Exercise = Edit everything from the line containing "Select the Bacaan 2 menit label" down to the line containing "will [x=32, y=109].", swapping "Instruction" for "Task" and leaving all else as is.

Entries for locating text and elements
====

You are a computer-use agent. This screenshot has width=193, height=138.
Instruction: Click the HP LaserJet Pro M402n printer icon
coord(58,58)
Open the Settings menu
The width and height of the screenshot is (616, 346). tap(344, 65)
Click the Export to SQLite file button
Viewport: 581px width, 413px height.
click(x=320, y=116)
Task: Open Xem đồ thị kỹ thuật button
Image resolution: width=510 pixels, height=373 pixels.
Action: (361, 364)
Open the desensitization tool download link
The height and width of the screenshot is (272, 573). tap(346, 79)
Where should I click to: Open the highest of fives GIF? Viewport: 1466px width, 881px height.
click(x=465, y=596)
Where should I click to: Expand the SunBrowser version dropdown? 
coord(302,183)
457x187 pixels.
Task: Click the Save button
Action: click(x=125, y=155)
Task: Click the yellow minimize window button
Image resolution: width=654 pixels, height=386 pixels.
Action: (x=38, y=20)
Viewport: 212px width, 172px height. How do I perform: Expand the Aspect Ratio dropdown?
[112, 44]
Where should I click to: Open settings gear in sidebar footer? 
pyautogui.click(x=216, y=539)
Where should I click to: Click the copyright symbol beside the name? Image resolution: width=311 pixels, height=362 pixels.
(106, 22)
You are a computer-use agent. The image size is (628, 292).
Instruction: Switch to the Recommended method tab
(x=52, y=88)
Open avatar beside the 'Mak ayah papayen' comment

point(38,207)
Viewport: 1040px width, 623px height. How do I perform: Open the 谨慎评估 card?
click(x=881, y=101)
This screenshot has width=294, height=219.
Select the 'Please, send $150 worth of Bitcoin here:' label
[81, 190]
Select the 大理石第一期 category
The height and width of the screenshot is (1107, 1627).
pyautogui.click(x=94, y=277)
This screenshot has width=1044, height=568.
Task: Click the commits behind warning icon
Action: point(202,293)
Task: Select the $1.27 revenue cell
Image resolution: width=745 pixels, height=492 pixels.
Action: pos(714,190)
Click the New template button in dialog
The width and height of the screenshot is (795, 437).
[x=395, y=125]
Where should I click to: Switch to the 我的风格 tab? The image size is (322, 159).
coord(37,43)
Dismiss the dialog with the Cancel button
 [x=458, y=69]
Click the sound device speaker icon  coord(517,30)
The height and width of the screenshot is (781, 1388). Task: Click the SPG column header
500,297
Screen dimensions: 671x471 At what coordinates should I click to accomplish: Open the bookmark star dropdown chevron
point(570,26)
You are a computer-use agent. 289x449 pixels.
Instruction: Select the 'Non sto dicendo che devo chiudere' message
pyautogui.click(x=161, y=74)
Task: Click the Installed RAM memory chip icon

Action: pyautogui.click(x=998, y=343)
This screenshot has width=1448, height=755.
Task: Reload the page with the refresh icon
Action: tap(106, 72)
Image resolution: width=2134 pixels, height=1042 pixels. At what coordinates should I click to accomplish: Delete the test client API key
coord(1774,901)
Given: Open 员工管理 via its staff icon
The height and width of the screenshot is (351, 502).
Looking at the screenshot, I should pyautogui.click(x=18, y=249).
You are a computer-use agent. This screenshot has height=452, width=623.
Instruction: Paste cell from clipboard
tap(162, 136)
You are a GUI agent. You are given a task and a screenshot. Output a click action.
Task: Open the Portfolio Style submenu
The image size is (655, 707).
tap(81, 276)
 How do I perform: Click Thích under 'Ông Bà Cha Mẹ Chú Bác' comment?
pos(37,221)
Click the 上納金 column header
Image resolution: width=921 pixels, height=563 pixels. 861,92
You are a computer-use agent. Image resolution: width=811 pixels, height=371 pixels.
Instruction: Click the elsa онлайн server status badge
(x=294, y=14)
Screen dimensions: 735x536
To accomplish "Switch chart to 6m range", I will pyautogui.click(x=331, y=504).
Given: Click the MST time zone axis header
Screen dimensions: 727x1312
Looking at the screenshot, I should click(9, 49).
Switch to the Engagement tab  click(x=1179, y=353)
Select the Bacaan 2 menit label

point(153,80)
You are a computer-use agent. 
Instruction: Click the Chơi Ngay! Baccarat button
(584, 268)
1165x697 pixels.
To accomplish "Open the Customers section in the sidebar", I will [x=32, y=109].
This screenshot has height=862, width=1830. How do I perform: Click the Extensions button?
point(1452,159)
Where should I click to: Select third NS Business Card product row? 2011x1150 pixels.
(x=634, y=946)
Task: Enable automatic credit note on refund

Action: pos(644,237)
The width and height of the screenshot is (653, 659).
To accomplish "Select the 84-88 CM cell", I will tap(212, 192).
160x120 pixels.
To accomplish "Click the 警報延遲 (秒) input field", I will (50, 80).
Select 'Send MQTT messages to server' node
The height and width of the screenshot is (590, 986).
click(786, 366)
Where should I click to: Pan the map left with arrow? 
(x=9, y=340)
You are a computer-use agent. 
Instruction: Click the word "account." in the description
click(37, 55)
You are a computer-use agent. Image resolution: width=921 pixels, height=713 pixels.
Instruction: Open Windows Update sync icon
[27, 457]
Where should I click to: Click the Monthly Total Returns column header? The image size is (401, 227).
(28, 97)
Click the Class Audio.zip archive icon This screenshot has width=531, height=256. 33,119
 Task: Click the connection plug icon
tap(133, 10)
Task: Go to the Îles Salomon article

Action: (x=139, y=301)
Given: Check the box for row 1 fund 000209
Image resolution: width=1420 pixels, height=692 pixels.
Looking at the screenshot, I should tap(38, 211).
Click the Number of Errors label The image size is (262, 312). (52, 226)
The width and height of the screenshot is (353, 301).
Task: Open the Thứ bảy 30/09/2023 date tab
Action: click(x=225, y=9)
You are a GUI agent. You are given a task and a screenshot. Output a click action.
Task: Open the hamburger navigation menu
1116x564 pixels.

====

Answer to the exercise =
Select the Bacaan 2 menit label

point(153,80)
You are a computer-use agent. 
Task: Click the Chơi Ngay! Baccarat button
(584, 268)
1165x697 pixels.
To accomplish "Open the Customers section in the sidebar", I will [x=32, y=109].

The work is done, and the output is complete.